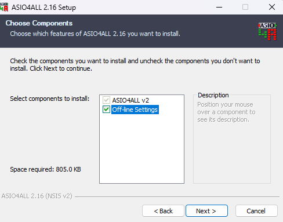283x222 pixels.
Task: Return to the previous page with Back
Action: pos(163,211)
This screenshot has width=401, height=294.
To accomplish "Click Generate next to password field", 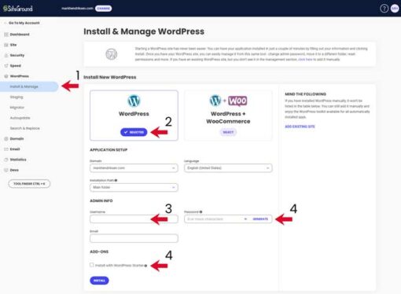I will [x=260, y=219].
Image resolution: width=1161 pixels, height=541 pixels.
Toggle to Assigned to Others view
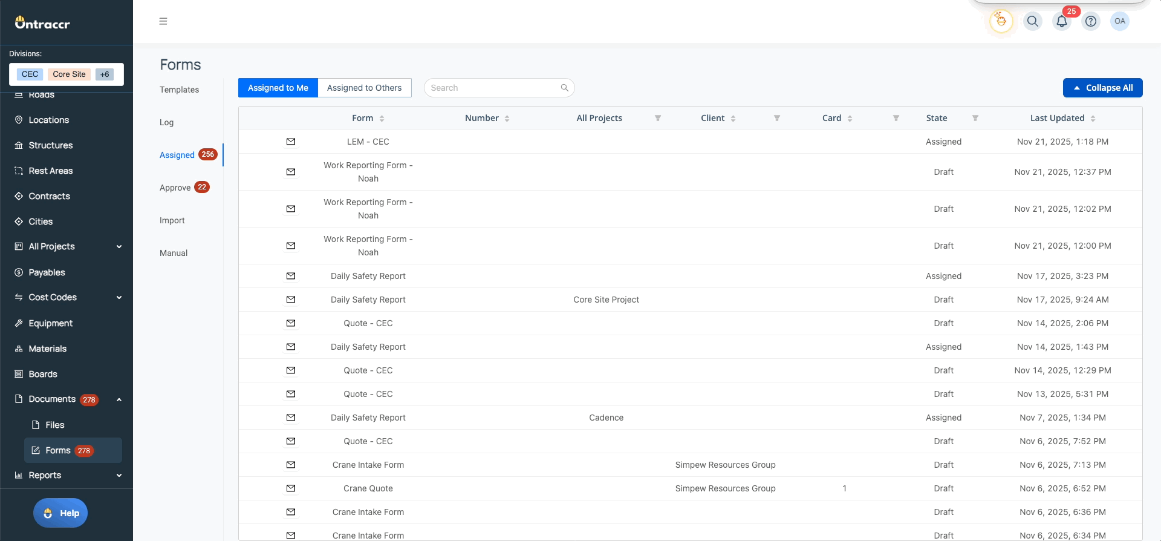click(x=364, y=88)
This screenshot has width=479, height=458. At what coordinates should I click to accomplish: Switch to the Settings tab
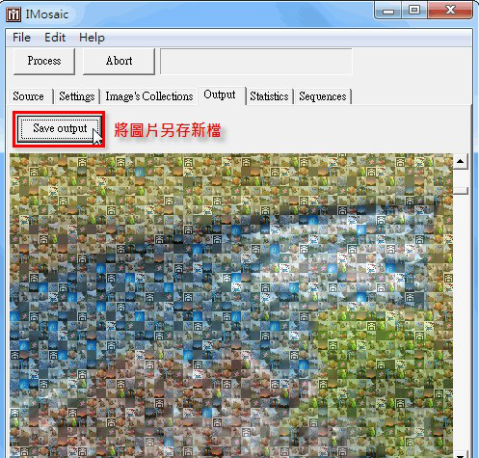76,96
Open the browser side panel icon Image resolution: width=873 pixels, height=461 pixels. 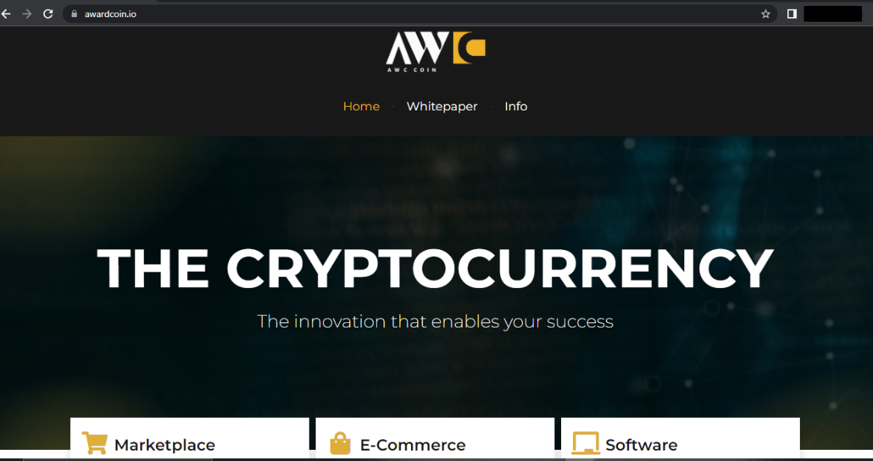pos(792,14)
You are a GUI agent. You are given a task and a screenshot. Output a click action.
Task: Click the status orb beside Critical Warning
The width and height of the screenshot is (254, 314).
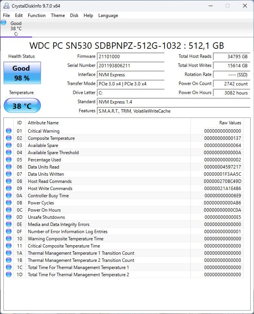(x=9, y=131)
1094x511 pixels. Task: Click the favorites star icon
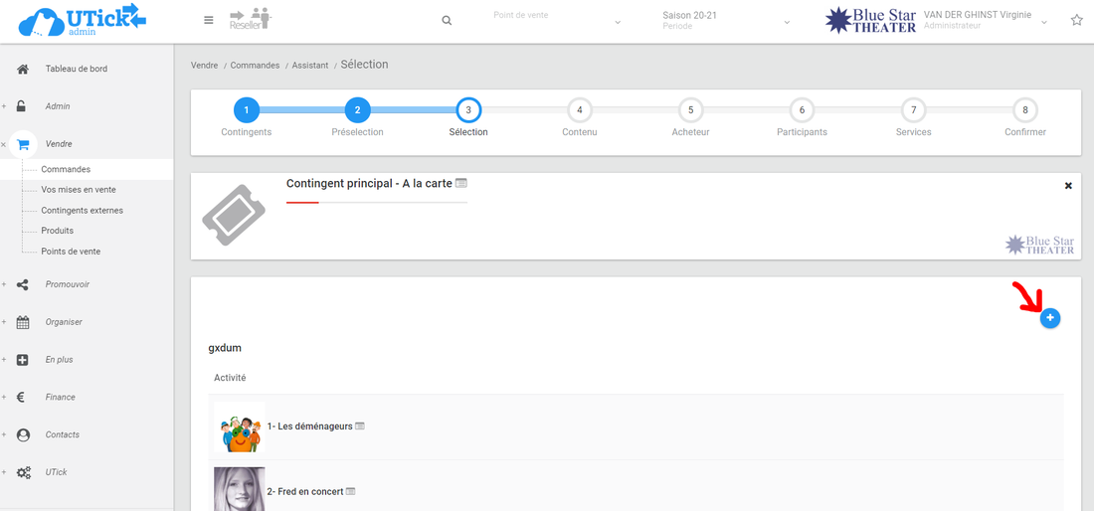(x=1076, y=20)
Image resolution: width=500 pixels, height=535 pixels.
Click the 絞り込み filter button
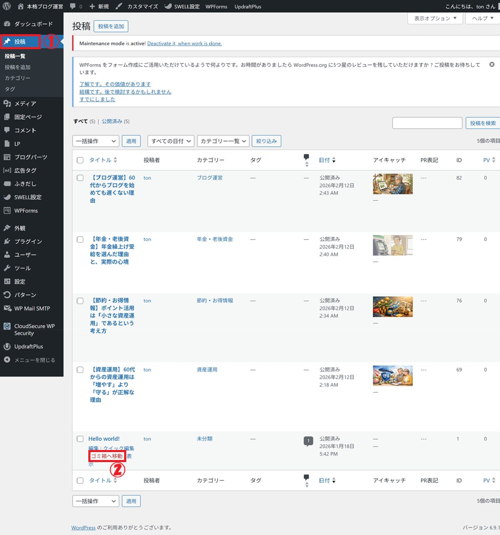coord(266,141)
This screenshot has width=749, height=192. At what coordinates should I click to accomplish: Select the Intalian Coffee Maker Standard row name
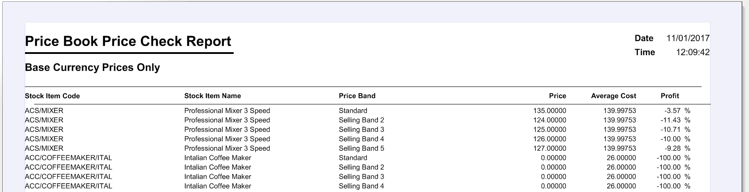click(x=218, y=158)
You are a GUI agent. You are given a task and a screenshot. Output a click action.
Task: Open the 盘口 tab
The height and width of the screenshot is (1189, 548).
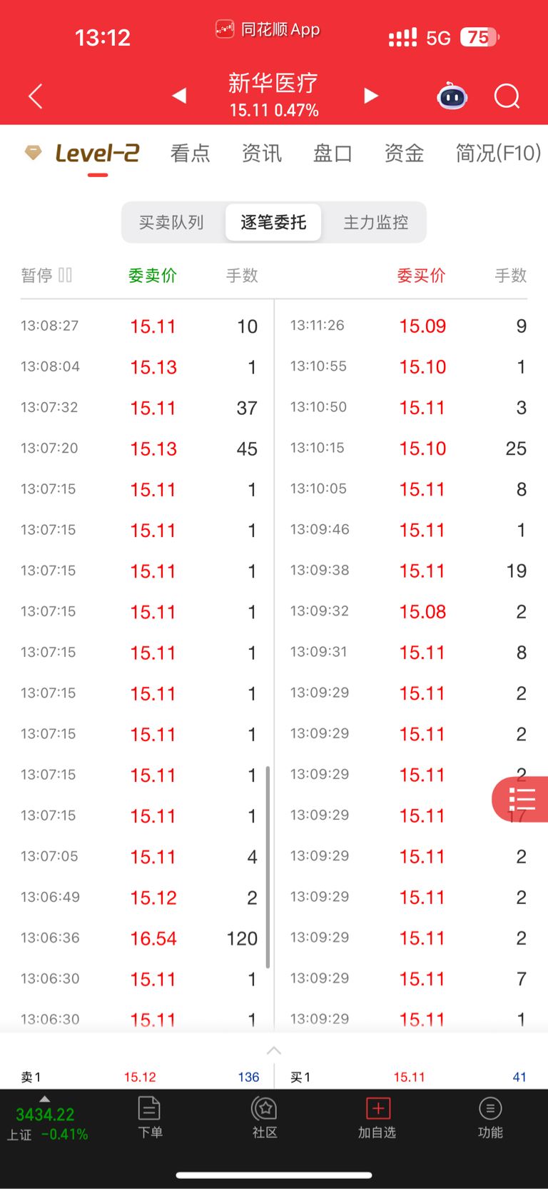[x=333, y=153]
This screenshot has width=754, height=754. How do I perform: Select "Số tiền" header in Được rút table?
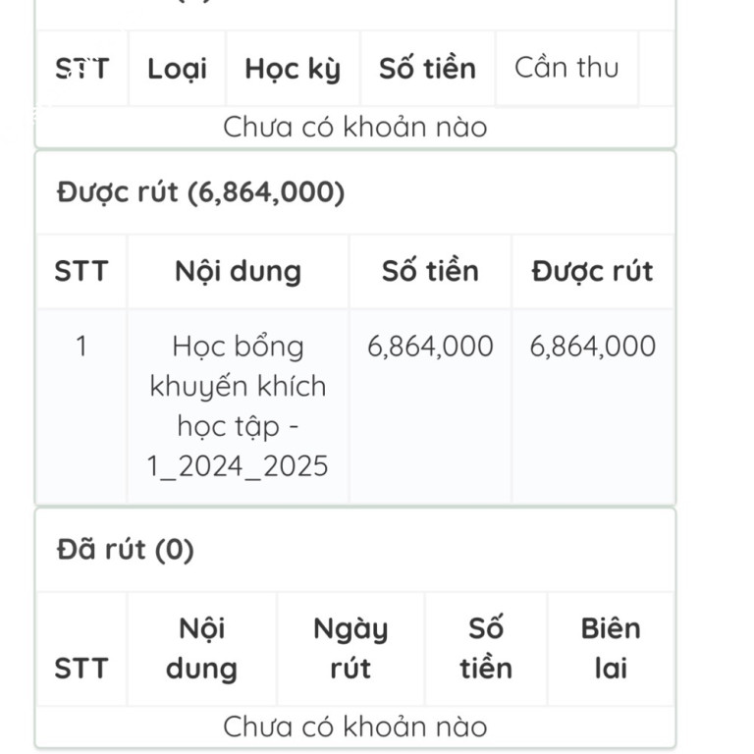pos(430,272)

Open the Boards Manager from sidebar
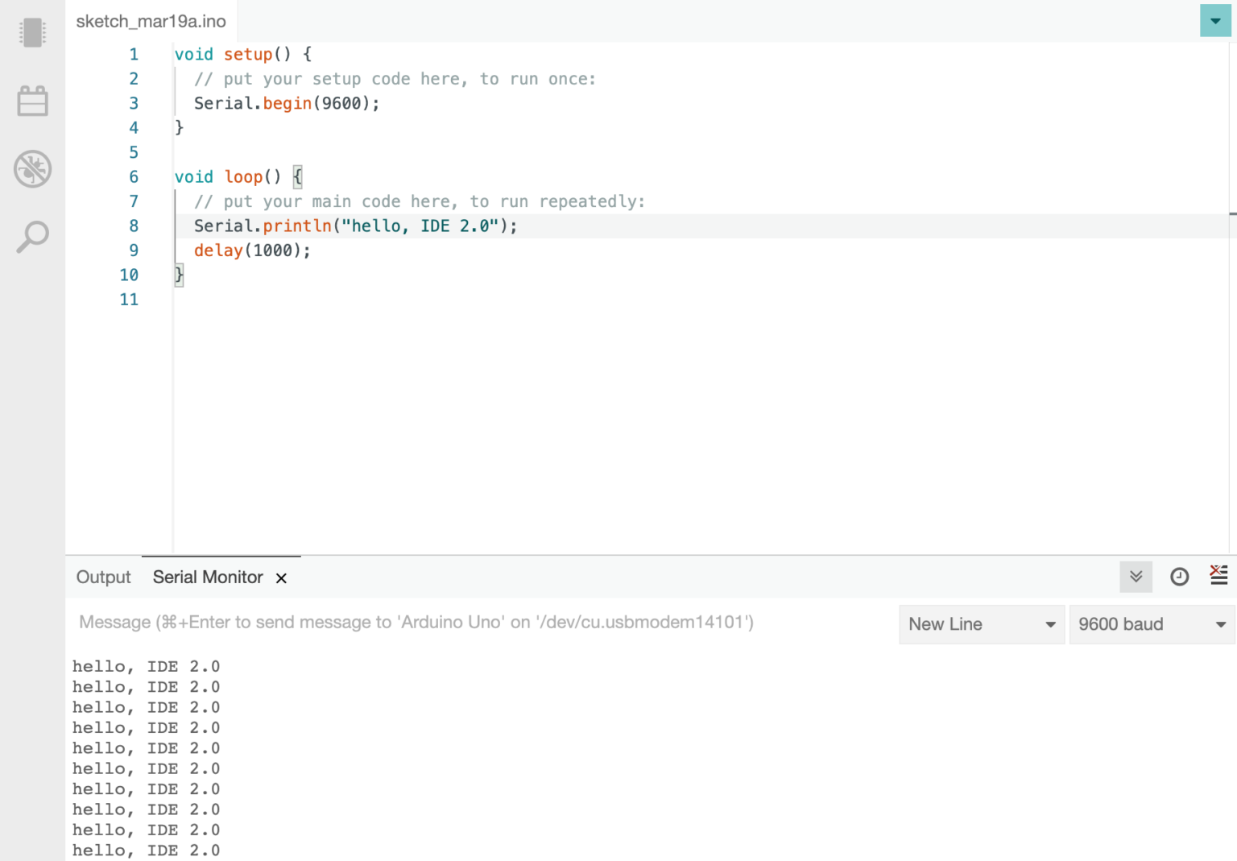[32, 33]
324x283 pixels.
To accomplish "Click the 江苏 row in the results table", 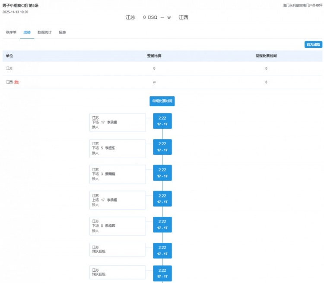I will 162,68.
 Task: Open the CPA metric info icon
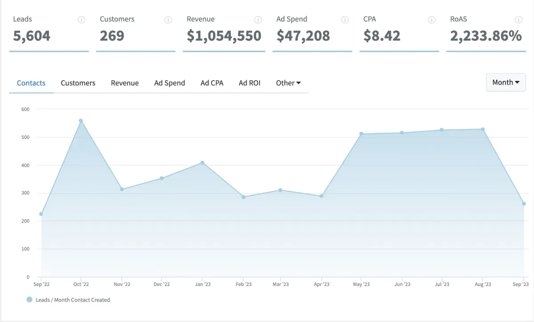point(431,20)
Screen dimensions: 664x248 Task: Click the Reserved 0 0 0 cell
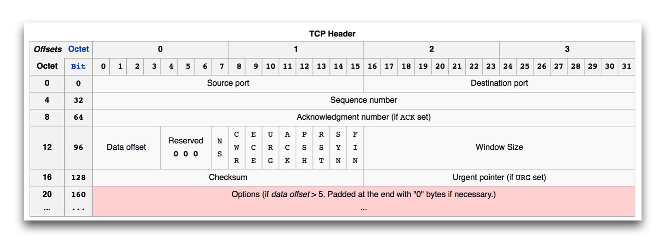point(186,148)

━━━━━━━━━━━━━━━━

**What you need to do:** Leaving every picture aside, transcribe exactly the lines from the one that contains "Screen dimensions: 664x248" through the final line of the listing above, inclusive.

**Solution to the exercise:**
Screen dimensions: 664x248 Task: Click the Reserved 0 0 0 cell
point(186,148)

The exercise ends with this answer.